[TASK]
Everything from the first line of the material to the line containing "Task: Remove all", inclusive, must be given again exactly; no pictures, and nothing past that line.

[DATA FOR THIS TASK]
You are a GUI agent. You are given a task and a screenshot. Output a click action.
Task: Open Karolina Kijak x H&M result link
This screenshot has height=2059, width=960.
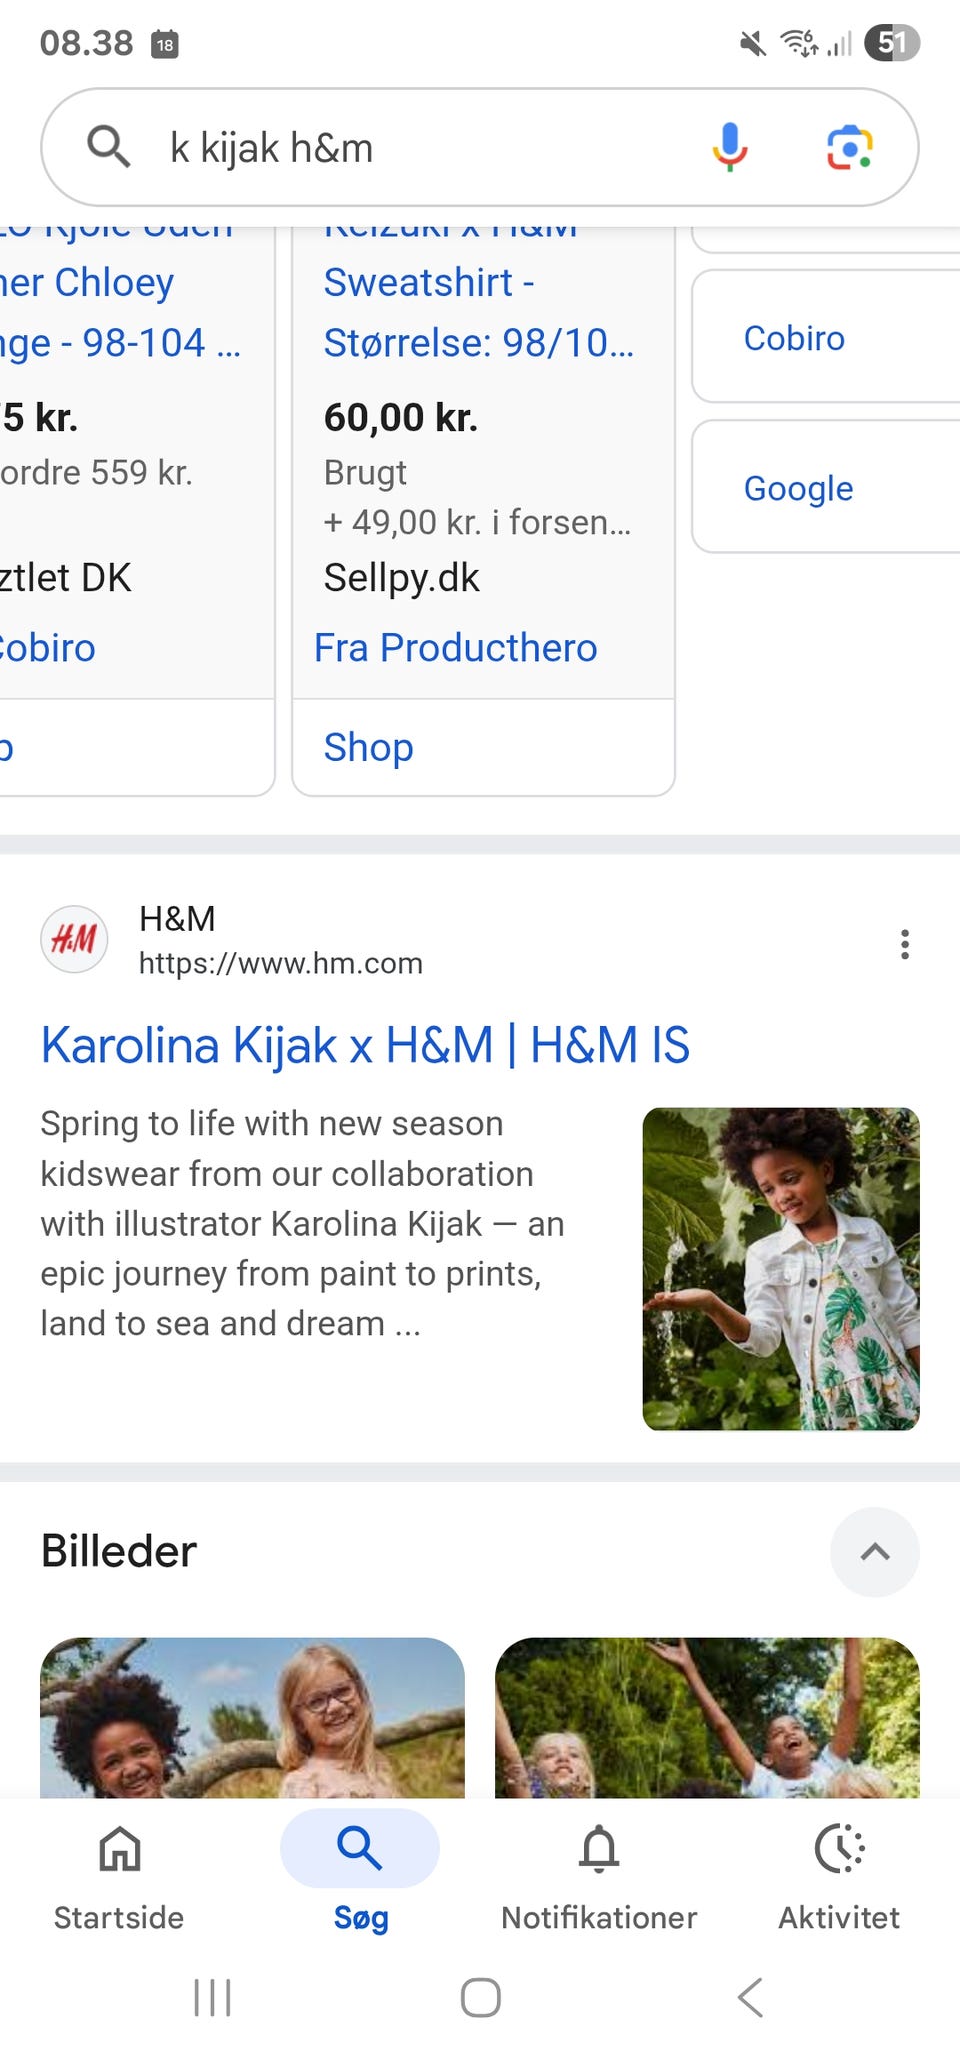point(365,1046)
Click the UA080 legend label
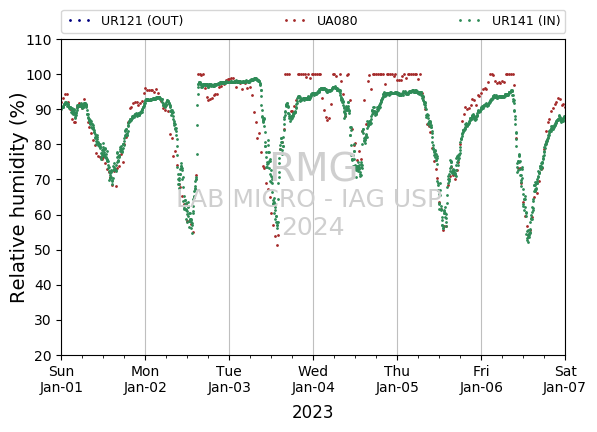Image resolution: width=597 pixels, height=432 pixels. [337, 21]
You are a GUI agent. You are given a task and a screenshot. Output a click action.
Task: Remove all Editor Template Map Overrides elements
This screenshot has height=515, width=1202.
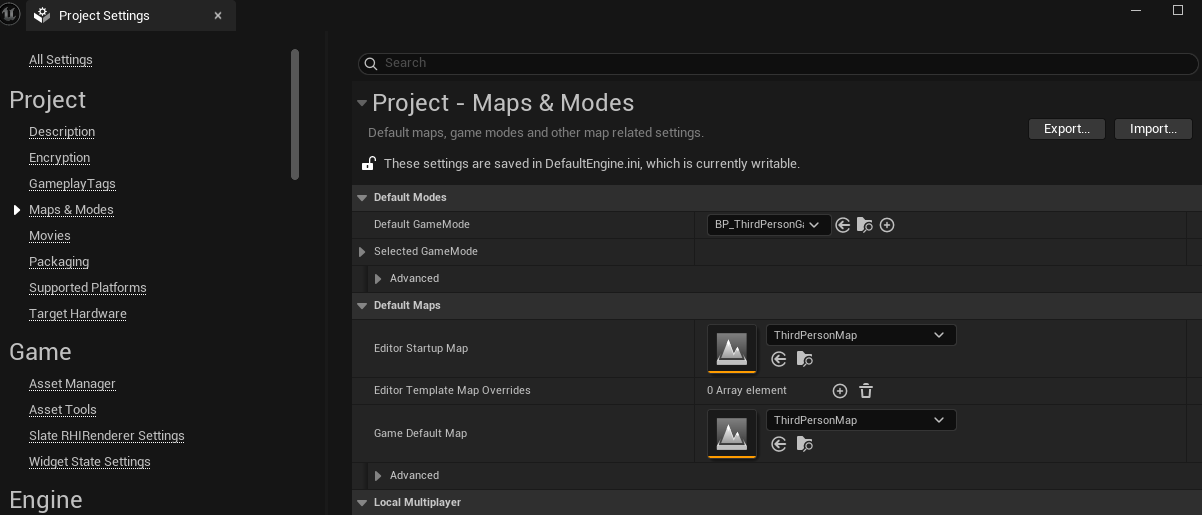pos(866,391)
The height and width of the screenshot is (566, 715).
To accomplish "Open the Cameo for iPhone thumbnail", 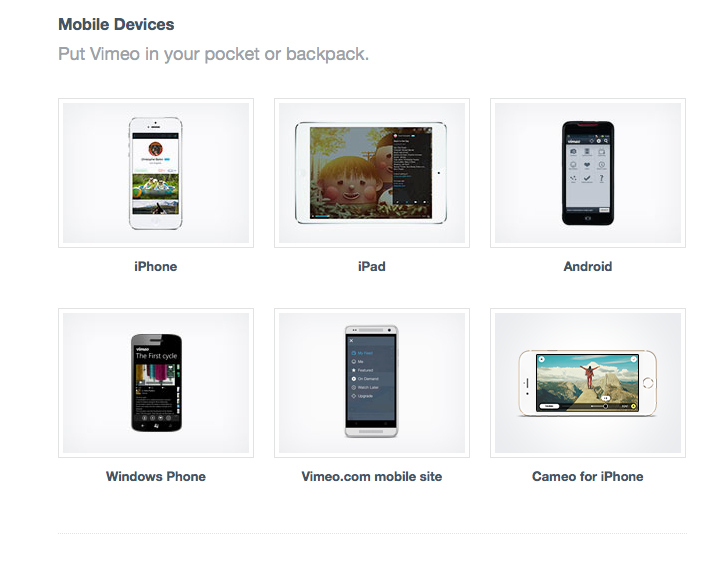I will click(x=588, y=383).
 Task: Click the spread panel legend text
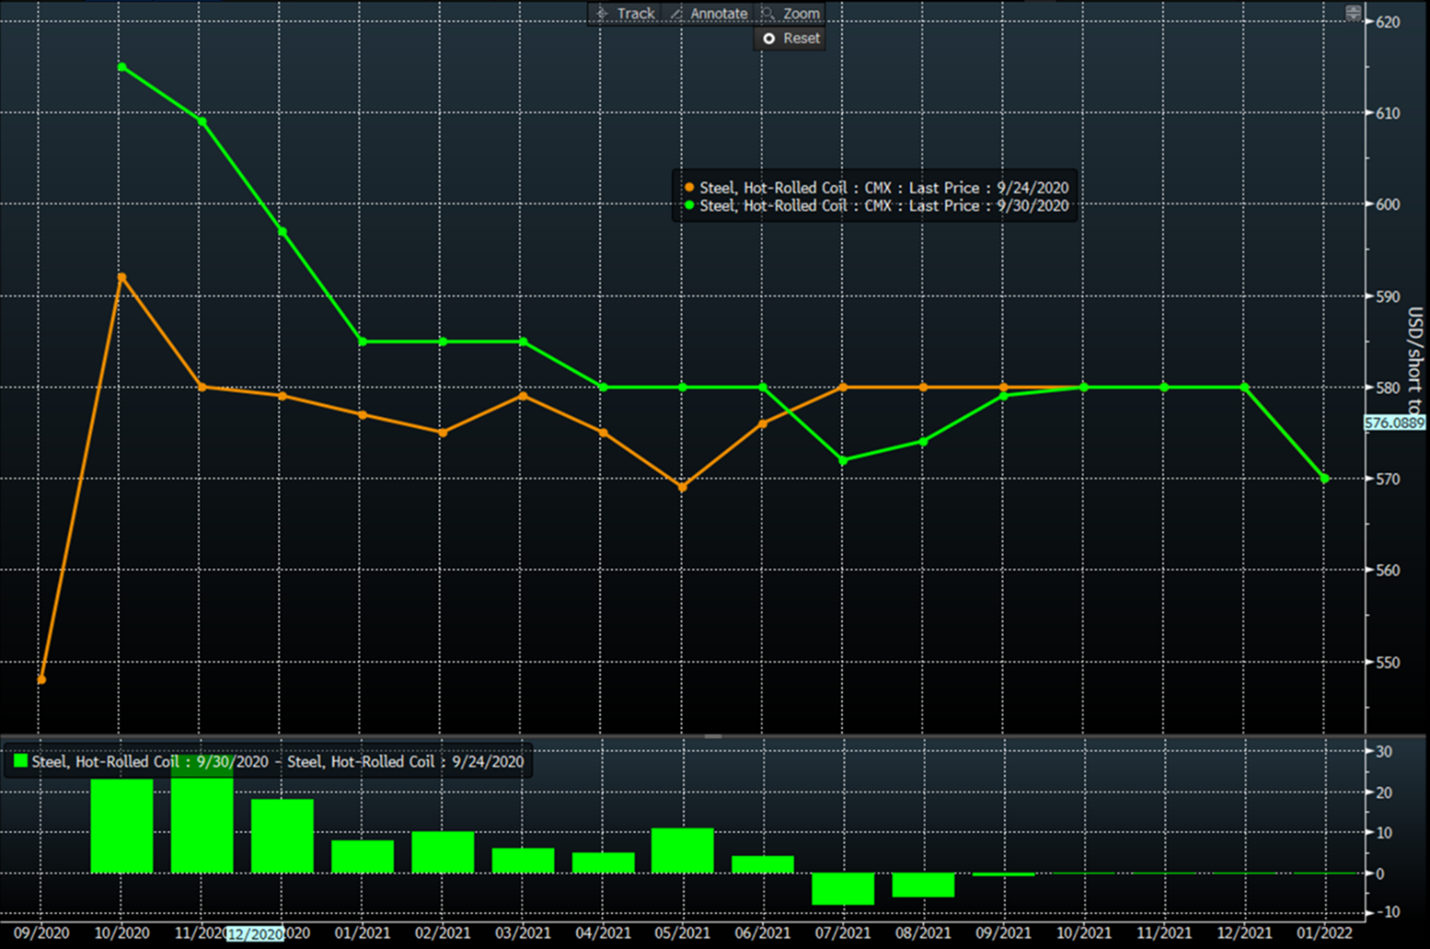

[EXPECTED ANSWER]
You are a GUI agent. You are given a task and a screenshot. Output a click action.
Task: Open Karolina Kijak x H&M result link
This screenshot has height=2059, width=960.
point(365,1046)
Click the UA080 legend label
Image resolution: width=597 pixels, height=432 pixels. [337, 21]
You are a GUI agent. You are given a task and a screenshot. Output a click action.
Task: Remove all Editor Template Map Overrides elements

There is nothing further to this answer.